### 待完成任务
从含有"At what coordinates"的那一行开始，一直到含有"Action: coord(25,106)"的那一行为止，把这些行重新写出，其中的"more options"改成"settings"，其余一字不动，图片不要放进答案。

'''

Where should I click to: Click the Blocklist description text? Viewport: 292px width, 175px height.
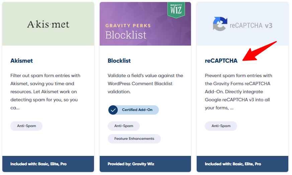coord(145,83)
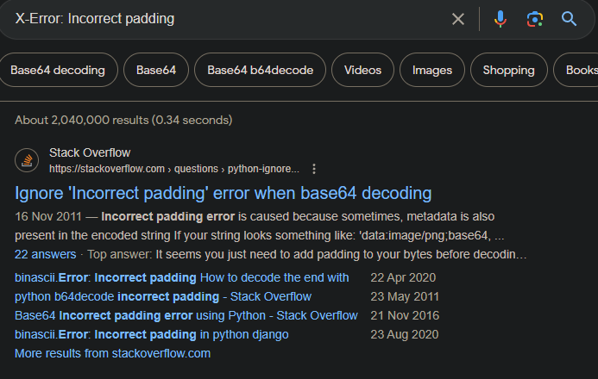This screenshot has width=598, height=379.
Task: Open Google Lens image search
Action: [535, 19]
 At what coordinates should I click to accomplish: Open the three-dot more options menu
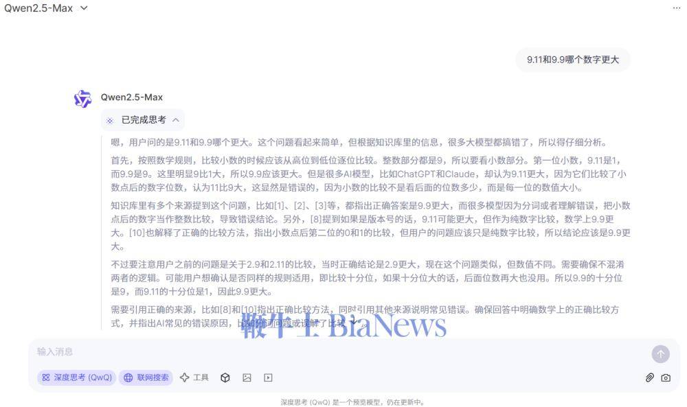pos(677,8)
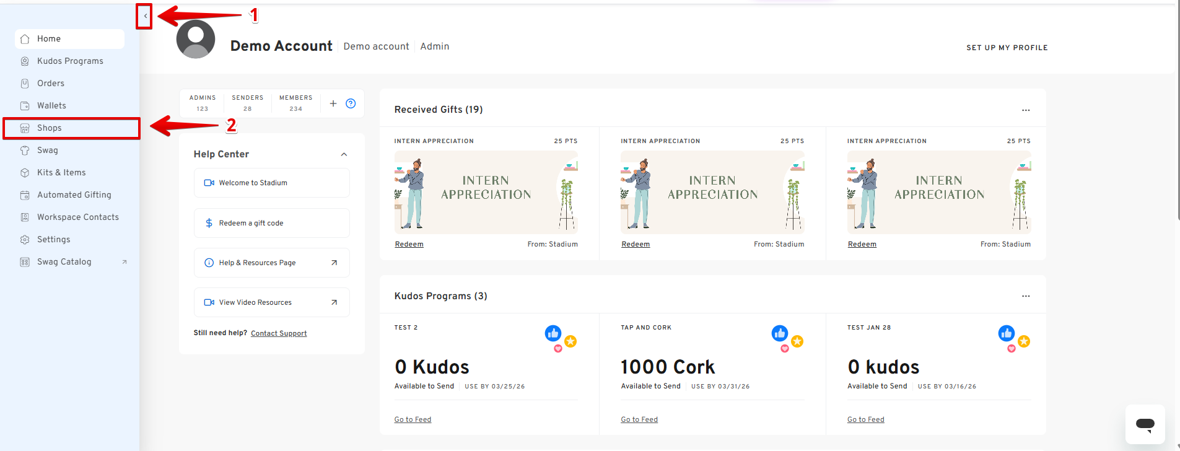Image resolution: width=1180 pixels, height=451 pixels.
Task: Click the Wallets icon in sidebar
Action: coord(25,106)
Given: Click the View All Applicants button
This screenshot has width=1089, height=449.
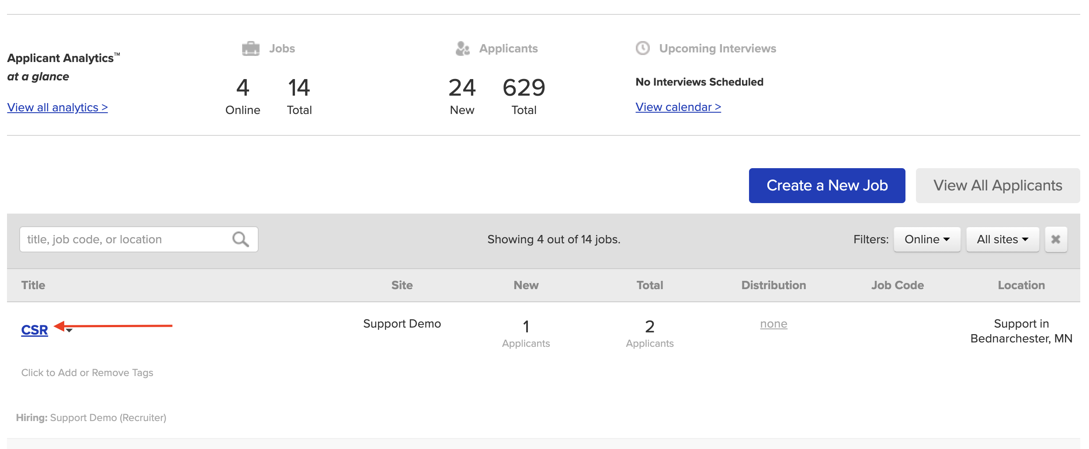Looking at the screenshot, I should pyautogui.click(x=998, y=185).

'''
'''

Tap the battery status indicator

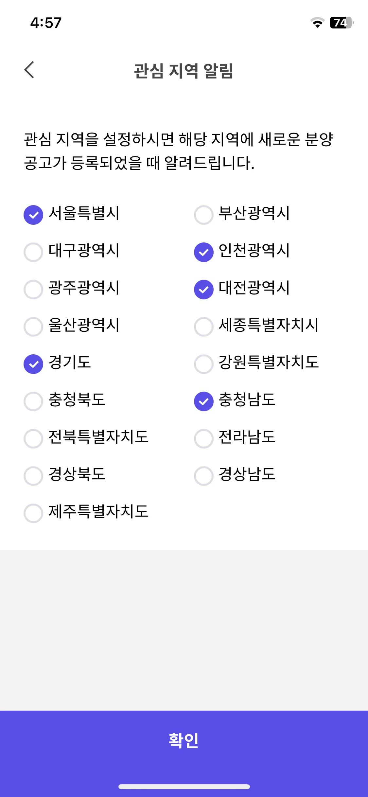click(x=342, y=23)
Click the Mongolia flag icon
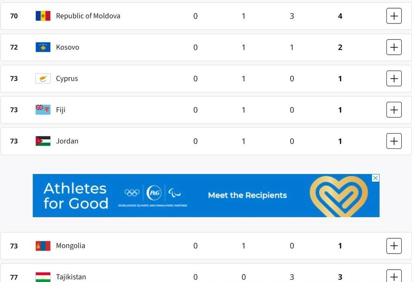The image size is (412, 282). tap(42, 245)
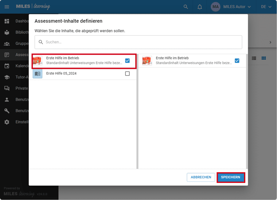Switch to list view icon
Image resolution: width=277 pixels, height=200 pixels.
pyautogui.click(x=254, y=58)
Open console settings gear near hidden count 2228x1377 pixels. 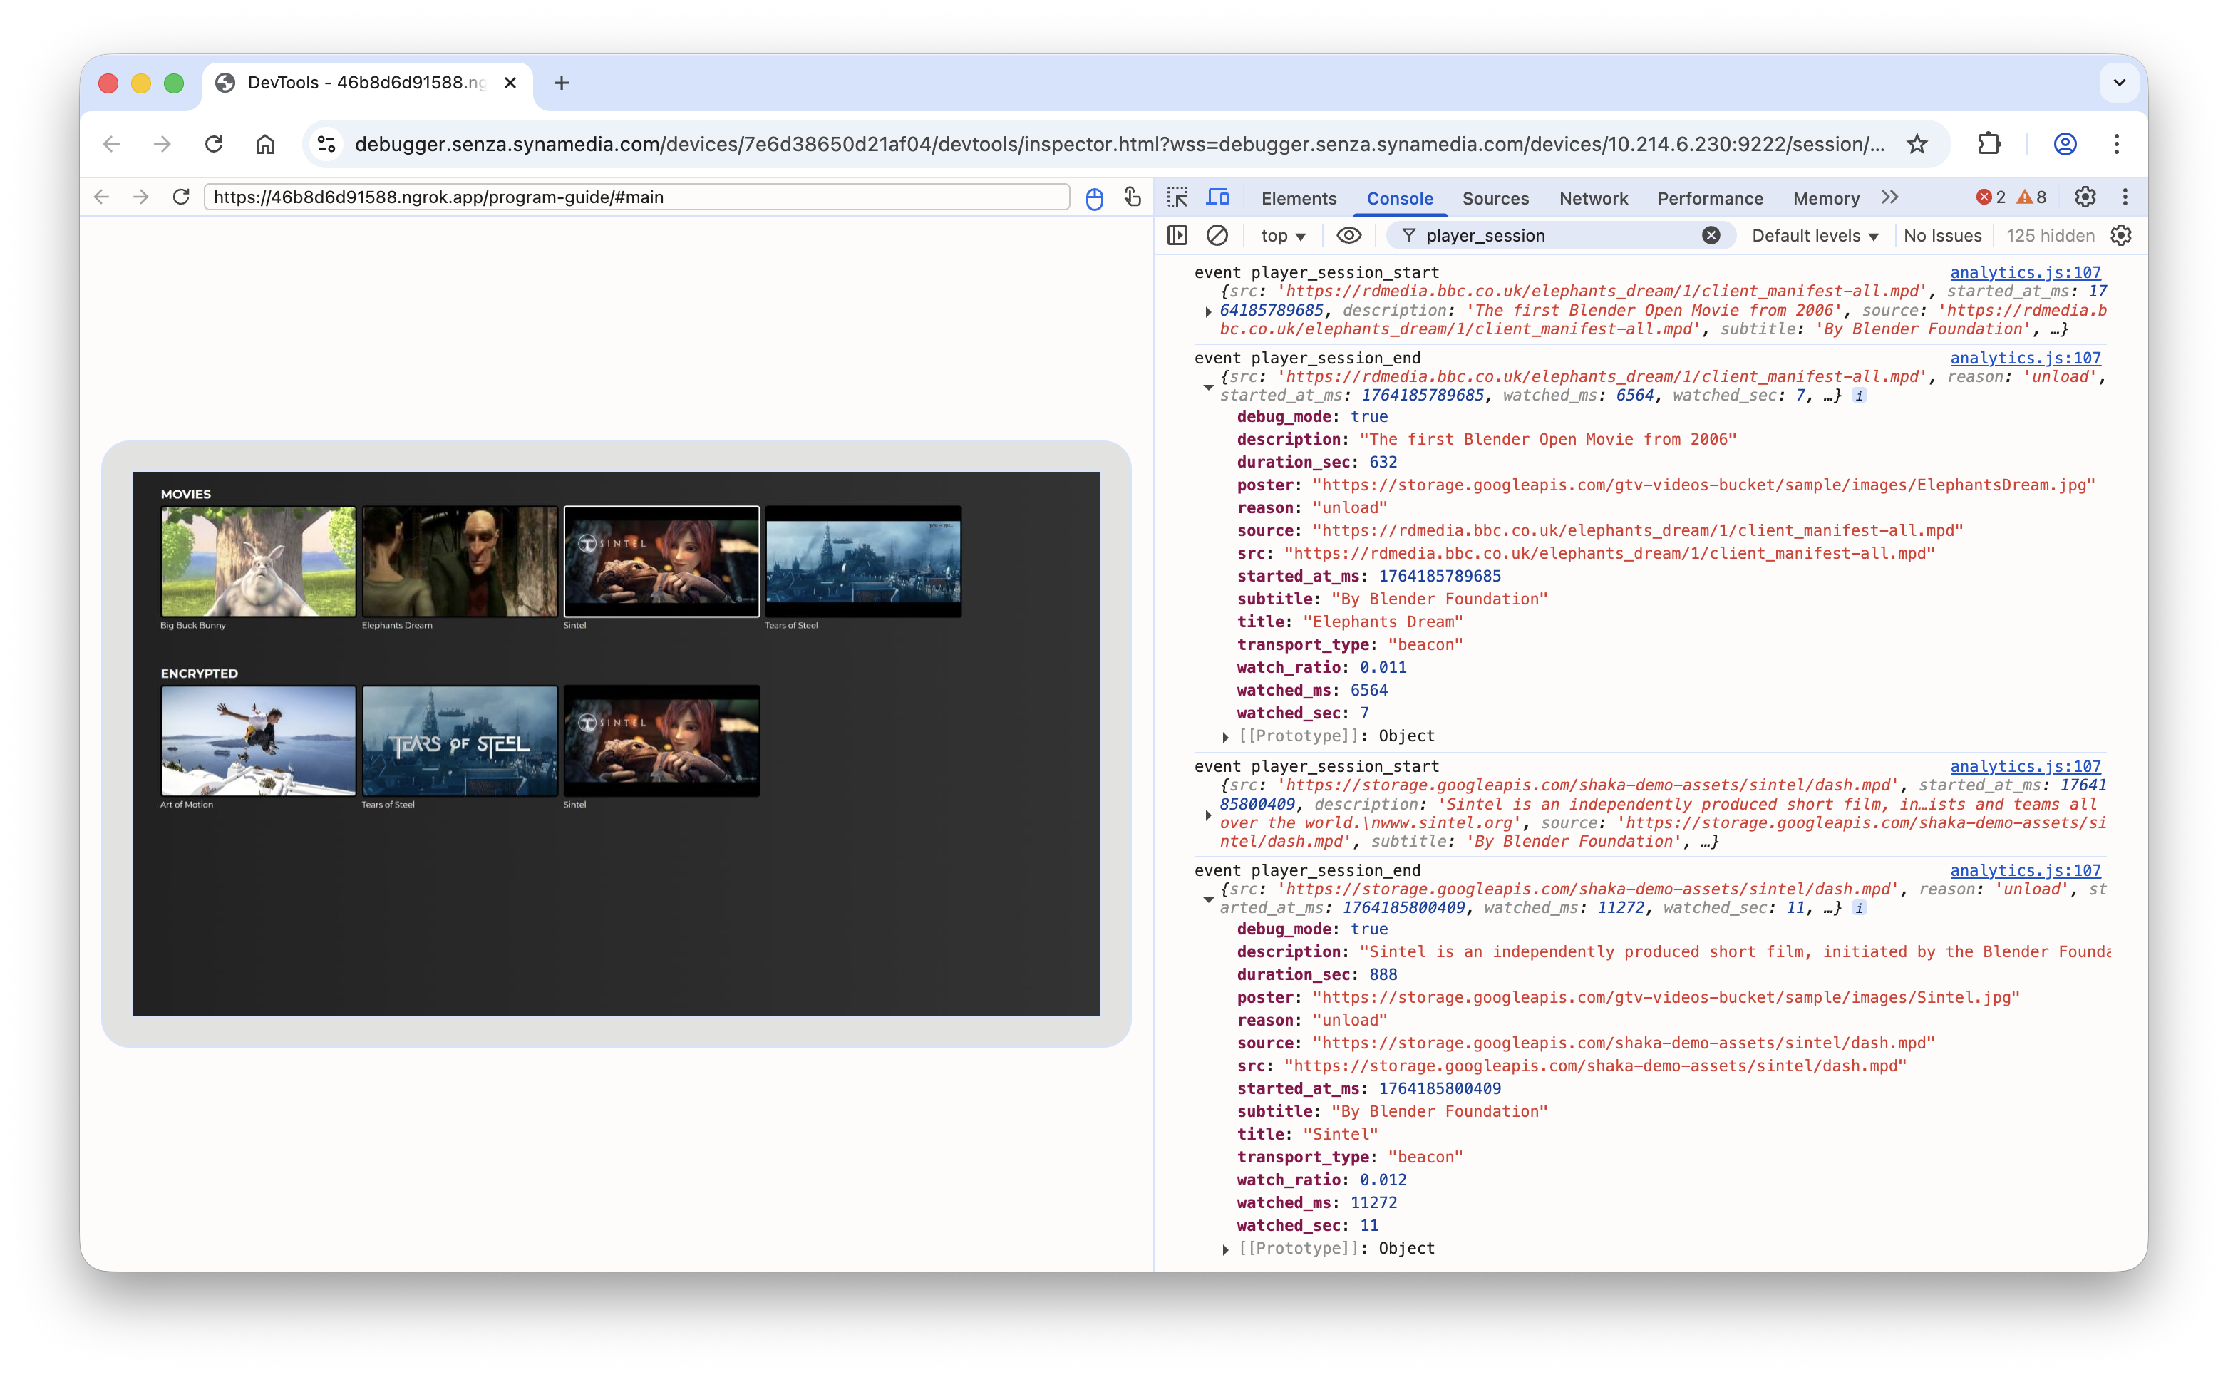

'''

### 结果如下
 At what coordinates should I click to accomplish: Open the three-dot settings menu
pos(677,8)
Image resolution: width=1180 pixels, height=451 pixels.
Task: Click the Wallets icon in sidebar
Action: coord(25,106)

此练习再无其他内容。